====== Extracted text

Article 2: Nitrogen Separation Technologies: Best Served Hot or Cold?
Author: Greg Hall, Vice President of Sales/Planning, BCCK Engineering
Publication: Hydrocarbon Processing
Date: July 2007
Today’s market of sustainable high gas prices and dwindling reserves has caused producers to consider non-traditional sources of revenue generation. Once considered trash gas or a waste stream, high nitrogen reserves are now being reexamined as economically viable. In the past, smaller gas wells that tested high in nitrogen were simply shut in because the cost of producing such gas was not feasible. Today, however, advancements in technology, in both cryogenic separation and pressure swing adsorption and absorption have made nitrogen rejection a profitable reality, even for smaller gas streams.
In order to effectively evaluate the most applicable nitrogen technology available for a specific high nitrogen gas scenario, several factors should be considered. On the market today there are essentially three types of processing appropriate for nitrogen rejection; cryogenic processing (conventional cryogenic systems), the single column Nitech™ process, and non-cryogenic processing including pressure swing absorption, membrane systems, and lean oil adsorption. The differences in the competing technologies are substantial. In addition to upfront capital costs, the producer should also consider the following factors when selecting a valid nitrogen rejection technology for their gas processing demands.

============
====== Material

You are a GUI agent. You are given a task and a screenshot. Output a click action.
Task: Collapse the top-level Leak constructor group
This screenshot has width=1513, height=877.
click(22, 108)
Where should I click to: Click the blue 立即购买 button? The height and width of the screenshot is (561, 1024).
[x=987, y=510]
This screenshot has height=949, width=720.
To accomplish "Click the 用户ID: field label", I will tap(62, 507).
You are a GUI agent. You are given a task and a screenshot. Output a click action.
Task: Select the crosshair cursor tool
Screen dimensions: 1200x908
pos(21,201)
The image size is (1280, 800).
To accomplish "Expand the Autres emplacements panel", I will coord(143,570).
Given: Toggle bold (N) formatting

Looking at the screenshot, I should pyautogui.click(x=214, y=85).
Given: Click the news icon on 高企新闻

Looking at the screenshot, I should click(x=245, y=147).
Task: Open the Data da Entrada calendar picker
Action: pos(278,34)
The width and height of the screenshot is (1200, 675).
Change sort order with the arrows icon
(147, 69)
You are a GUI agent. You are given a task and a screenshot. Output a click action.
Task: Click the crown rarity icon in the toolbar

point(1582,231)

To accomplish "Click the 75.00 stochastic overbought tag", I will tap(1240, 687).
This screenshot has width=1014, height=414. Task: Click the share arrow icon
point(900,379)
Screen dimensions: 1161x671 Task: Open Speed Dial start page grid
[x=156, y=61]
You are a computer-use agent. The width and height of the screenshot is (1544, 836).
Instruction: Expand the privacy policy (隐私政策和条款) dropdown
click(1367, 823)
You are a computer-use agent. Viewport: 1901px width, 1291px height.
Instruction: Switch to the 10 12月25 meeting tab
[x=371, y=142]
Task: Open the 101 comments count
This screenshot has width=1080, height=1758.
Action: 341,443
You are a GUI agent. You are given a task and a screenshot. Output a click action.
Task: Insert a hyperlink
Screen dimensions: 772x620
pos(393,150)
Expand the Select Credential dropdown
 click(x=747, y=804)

============

### What the task asks:
Copy the passage in the nitrogen separation article from "Article 2: Nitrogen" to "smaller gas streams.".

### Answer to the exercise:
Article 2: Nitrogen Separation Technologies: Best Served Hot or Cold?
Author: Greg Hall, Vice President of Sales/Planning, BCCK Engineering
Publication: Hydrocarbon Processing
Date: July 2007
Today’s market of sustainable high gas prices and dwindling reserves has caused producers to consider non-traditional sources of revenue generation. Once considered trash gas or a waste stream, high nitrogen reserves are now being reexamined as economically viable. In the past, smaller gas wells that tested high in nitrogen were simply shut in because the cost of producing such gas was not feasible. Today, however, advancements in technology, in both cryogenic separation and pressure swing adsorption and absorption have made nitrogen rejection a profitable reality, even for smaller gas streams.